-- BEGIN --

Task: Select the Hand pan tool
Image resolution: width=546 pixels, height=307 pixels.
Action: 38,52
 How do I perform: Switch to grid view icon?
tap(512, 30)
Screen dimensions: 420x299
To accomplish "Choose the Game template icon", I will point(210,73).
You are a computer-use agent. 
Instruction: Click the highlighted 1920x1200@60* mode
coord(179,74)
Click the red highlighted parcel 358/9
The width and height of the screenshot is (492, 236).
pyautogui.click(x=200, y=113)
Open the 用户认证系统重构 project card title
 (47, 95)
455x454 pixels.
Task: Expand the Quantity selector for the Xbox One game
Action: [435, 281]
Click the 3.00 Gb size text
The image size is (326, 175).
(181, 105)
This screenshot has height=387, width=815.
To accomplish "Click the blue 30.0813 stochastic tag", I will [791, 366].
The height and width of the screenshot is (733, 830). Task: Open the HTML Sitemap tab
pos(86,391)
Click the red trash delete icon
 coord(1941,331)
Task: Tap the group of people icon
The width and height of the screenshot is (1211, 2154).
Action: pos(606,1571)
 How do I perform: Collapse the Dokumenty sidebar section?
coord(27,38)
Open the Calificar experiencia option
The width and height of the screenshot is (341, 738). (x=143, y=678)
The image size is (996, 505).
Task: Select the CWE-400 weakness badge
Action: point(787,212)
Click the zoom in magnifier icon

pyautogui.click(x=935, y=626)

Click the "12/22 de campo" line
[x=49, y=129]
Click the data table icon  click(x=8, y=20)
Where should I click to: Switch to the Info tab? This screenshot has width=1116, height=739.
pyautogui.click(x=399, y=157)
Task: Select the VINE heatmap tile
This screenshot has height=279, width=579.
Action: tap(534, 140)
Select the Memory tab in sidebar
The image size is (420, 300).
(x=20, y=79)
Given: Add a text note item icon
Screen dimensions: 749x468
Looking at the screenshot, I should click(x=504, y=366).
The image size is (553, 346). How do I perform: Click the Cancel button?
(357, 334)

-- END --

# Required task
Give the stretch of data from the line containing "Click the red highlighted parcel 358/9" through the line containing "Action: [435, 281]" as a numbered list, leaving out any blank lines.

# Solution
1. Click the red highlighted parcel 358/9
2. The width and height of the screenshot is (492, 236).
3. pyautogui.click(x=200, y=113)
4. Open the 用户认证系统重构 project card title
5.  (47, 95)
6. 455x454 pixels.
7. Task: Expand the Quantity selector for the Xbox One game
8. Action: [435, 281]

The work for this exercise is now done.